• _EXERCISE DATA_
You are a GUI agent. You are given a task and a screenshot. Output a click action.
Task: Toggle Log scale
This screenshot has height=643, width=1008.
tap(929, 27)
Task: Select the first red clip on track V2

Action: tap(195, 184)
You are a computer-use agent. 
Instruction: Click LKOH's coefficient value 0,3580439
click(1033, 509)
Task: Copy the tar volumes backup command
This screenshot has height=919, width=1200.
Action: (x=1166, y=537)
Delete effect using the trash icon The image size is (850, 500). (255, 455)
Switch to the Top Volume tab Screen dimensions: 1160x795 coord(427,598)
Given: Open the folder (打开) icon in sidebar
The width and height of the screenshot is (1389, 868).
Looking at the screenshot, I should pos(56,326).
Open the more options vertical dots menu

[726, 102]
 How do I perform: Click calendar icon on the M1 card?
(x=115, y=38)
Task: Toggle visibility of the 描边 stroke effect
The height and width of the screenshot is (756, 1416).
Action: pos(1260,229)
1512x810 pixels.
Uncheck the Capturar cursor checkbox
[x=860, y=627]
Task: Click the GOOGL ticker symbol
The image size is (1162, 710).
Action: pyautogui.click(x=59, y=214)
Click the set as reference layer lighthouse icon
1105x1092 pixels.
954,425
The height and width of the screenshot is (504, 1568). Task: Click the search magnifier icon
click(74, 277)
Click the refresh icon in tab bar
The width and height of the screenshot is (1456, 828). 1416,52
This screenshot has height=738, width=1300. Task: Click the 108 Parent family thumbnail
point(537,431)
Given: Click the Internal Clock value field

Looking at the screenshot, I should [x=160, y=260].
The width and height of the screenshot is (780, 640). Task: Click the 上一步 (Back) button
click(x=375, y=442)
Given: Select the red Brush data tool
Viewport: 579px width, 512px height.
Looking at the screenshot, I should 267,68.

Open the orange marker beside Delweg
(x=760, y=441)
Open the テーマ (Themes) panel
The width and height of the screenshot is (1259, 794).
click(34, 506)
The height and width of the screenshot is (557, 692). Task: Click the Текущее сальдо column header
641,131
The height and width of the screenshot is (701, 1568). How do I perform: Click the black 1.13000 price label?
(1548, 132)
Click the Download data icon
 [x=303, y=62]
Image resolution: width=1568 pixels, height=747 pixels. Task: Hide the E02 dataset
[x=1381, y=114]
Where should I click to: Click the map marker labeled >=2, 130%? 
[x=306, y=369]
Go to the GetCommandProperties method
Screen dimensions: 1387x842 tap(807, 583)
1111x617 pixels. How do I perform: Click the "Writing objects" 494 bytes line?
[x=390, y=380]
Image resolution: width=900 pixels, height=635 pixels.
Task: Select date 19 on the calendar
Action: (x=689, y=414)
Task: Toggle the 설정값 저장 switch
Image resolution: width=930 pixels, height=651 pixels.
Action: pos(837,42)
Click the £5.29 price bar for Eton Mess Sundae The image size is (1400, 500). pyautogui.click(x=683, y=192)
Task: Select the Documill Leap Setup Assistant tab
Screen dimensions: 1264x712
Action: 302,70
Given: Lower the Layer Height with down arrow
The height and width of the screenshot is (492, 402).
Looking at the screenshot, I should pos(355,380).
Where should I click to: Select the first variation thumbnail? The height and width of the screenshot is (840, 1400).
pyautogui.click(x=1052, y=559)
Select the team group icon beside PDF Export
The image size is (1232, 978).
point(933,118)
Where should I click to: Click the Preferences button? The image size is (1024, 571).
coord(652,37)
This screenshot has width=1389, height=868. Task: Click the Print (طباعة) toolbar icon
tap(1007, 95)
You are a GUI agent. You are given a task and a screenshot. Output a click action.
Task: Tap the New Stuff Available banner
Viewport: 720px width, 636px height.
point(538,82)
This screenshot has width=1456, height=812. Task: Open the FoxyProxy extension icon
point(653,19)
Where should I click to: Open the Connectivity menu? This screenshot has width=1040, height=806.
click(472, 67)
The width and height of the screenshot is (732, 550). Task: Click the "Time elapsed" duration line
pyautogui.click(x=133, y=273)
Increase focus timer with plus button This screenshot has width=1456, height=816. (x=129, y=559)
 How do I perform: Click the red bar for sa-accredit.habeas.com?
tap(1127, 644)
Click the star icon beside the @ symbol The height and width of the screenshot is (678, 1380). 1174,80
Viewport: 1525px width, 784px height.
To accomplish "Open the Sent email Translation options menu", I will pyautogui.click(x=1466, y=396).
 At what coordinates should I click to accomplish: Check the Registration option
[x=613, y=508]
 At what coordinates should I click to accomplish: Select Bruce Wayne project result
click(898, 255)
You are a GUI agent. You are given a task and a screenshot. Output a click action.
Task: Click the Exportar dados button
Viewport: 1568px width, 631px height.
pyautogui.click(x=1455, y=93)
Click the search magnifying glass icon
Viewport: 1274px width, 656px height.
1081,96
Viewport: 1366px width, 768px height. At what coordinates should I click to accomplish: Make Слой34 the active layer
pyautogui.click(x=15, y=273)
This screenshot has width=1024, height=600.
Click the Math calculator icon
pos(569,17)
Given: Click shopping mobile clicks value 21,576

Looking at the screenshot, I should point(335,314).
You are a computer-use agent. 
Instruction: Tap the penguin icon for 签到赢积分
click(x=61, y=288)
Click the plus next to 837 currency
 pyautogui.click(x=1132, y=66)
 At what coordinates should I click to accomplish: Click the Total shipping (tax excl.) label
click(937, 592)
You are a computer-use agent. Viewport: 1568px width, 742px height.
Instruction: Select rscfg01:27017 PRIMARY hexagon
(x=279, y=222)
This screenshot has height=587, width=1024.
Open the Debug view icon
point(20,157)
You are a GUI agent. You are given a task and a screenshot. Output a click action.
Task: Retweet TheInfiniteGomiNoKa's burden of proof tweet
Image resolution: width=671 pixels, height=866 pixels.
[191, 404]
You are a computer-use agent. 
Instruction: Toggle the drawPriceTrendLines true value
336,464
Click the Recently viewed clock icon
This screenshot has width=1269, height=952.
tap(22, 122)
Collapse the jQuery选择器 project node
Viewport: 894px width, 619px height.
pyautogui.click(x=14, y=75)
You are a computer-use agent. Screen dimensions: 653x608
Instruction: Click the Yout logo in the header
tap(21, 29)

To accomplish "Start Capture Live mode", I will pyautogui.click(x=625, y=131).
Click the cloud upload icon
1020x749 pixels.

• _STATED GOAL_
Please print every entry above again, word for word and in the same order.

• _FINAL RESULT_
You are a GUI agent. You are given a task and a screenshot. Output a click action.
Task: Toggle Log scale
This screenshot has height=643, width=1008.
tap(929, 27)
Task: Select the first red clip on track V2

Action: tap(195, 184)
You are a computer-use agent. 
Instruction: Click LKOH's coefficient value 0,3580439
click(1033, 509)
Task: Copy the tar volumes backup command
This screenshot has height=919, width=1200.
Action: (x=1166, y=537)
Delete effect using the trash icon The image size is (850, 500). (255, 455)
Switch to the Top Volume tab Screen dimensions: 1160x795 coord(427,598)
Given: Open the folder (打开) icon in sidebar
The width and height of the screenshot is (1389, 868).
Looking at the screenshot, I should pos(56,326).
Open the more options vertical dots menu

[726, 102]
 How do I perform: Click calendar icon on the M1 card?
(x=115, y=38)
Task: Toggle visibility of the 描边 stroke effect
The height and width of the screenshot is (756, 1416).
Action: pos(1260,229)
1512x810 pixels.
Uncheck the Capturar cursor checkbox
[x=860, y=627]
Task: Click the GOOGL ticker symbol
The image size is (1162, 710).
Action: pyautogui.click(x=59, y=214)
Click the set as reference layer lighthouse icon
1105x1092 pixels.
954,425
The height and width of the screenshot is (504, 1568). Task: Click the search magnifier icon
click(74, 277)
Click the refresh icon in tab bar
The width and height of the screenshot is (1456, 828). 1416,52
This screenshot has height=738, width=1300. Task: Click the 108 Parent family thumbnail
point(537,431)
Given: Click the Internal Clock value field

Looking at the screenshot, I should [x=160, y=260].
The width and height of the screenshot is (780, 640). Task: Click the 上一步 (Back) button
click(x=375, y=442)
Given: Select the red Brush data tool
Viewport: 579px width, 512px height.
Looking at the screenshot, I should 267,68.

Open the orange marker beside Delweg
(x=760, y=441)
Open the テーマ (Themes) panel
The width and height of the screenshot is (1259, 794).
click(34, 506)
The height and width of the screenshot is (557, 692). Task: Click the Текущее сальдо column header
641,131
The height and width of the screenshot is (701, 1568). How do I perform: Click the black 1.13000 price label?
(1548, 132)
Click the Download data icon
 [x=303, y=62]
Image resolution: width=1568 pixels, height=747 pixels. Task: Hide the E02 dataset
[x=1381, y=114]
Where should I click to: Click the map marker labeled >=2, 130%? 
[x=306, y=369]
Go to the GetCommandProperties method
Screen dimensions: 1387x842 tap(807, 583)
1111x617 pixels. How do I perform: Click the "Writing objects" 494 bytes line?
[x=390, y=380]
Image resolution: width=900 pixels, height=635 pixels.
Task: Select date 19 on the calendar
Action: (x=689, y=414)
Task: Toggle the 설정값 저장 switch
Image resolution: width=930 pixels, height=651 pixels.
Action: pos(837,42)
Click the £5.29 price bar for Eton Mess Sundae The image size is (1400, 500). pyautogui.click(x=683, y=192)
Task: Select the Documill Leap Setup Assistant tab
Screen dimensions: 1264x712
Action: 302,70
Given: Lower the Layer Height with down arrow
The height and width of the screenshot is (492, 402).
Looking at the screenshot, I should pos(355,380).
Where should I click to: Select the first variation thumbnail? The height and width of the screenshot is (840, 1400).
pyautogui.click(x=1052, y=559)
Select the team group icon beside PDF Export
The image size is (1232, 978).
point(933,118)
Where should I click to: Click the Preferences button? The image size is (1024, 571).
coord(652,37)
This screenshot has width=1389, height=868. Task: Click the Print (طباعة) toolbar icon
tap(1007, 95)
You are a GUI agent. You are given a task and a screenshot. Output a click action.
Task: Tap the New Stuff Available banner
Viewport: 720px width, 636px height.
point(538,82)
This screenshot has width=1456, height=812. Task: Open the FoxyProxy extension icon
point(653,19)
Where should I click to: Open the Connectivity menu? This screenshot has width=1040, height=806.
click(472, 67)
The width and height of the screenshot is (732, 550). Task: Click the "Time elapsed" duration line
pyautogui.click(x=133, y=273)
Increase focus timer with plus button This screenshot has width=1456, height=816. (x=129, y=559)
 How do I perform: Click the red bar for sa-accredit.habeas.com?
tap(1127, 644)
Click the star icon beside the @ symbol The height and width of the screenshot is (678, 1380). 1174,80
Viewport: 1525px width, 784px height.
To accomplish "Open the Sent email Translation options menu", I will pyautogui.click(x=1466, y=396).
 At what coordinates should I click to accomplish: Check the Registration option
[x=613, y=508]
 At what coordinates should I click to accomplish: Select Bruce Wayne project result
click(898, 255)
You are a GUI agent. You are given a task and a screenshot. Output a click action.
Task: Click the Exportar dados button
Viewport: 1568px width, 631px height.
pyautogui.click(x=1455, y=93)
Click the search magnifying glass icon
Viewport: 1274px width, 656px height.
1081,96
Viewport: 1366px width, 768px height. At what coordinates should I click to accomplish: Make Слой34 the active layer
pyautogui.click(x=15, y=273)
This screenshot has width=1024, height=600.
Click the Math calculator icon
pos(569,17)
Given: Click shopping mobile clicks value 21,576

Looking at the screenshot, I should point(335,314).
You are a computer-use agent. 
Instruction: Tap the penguin icon for 签到赢积分
click(x=61, y=288)
Click the plus next to 837 currency
 pyautogui.click(x=1132, y=66)
 At what coordinates should I click to accomplish: Click the Total shipping (tax excl.) label
click(937, 592)
You are a computer-use agent. Viewport: 1568px width, 742px height.
Instruction: Select rscfg01:27017 PRIMARY hexagon
(x=279, y=222)
This screenshot has height=587, width=1024.
Open the Debug view icon
point(20,157)
You are a GUI agent. You are given a task and a screenshot. Output a click action.
Task: Retweet TheInfiniteGomiNoKa's burden of proof tweet
Image resolution: width=671 pixels, height=866 pixels.
[191, 404]
You are a computer-use agent. 
Instruction: Toggle the drawPriceTrendLines true value
336,464
Click the Recently viewed clock icon
This screenshot has width=1269, height=952.
tap(22, 122)
Collapse the jQuery选择器 project node
Viewport: 894px width, 619px height.
pyautogui.click(x=14, y=75)
You are a computer-use agent. Screen dimensions: 653x608
Instruction: Click the Yout logo in the header
tap(21, 29)

To accomplish "Start Capture Live mode", I will pyautogui.click(x=625, y=131).
Click the cloud upload icon
1020x749 pixels.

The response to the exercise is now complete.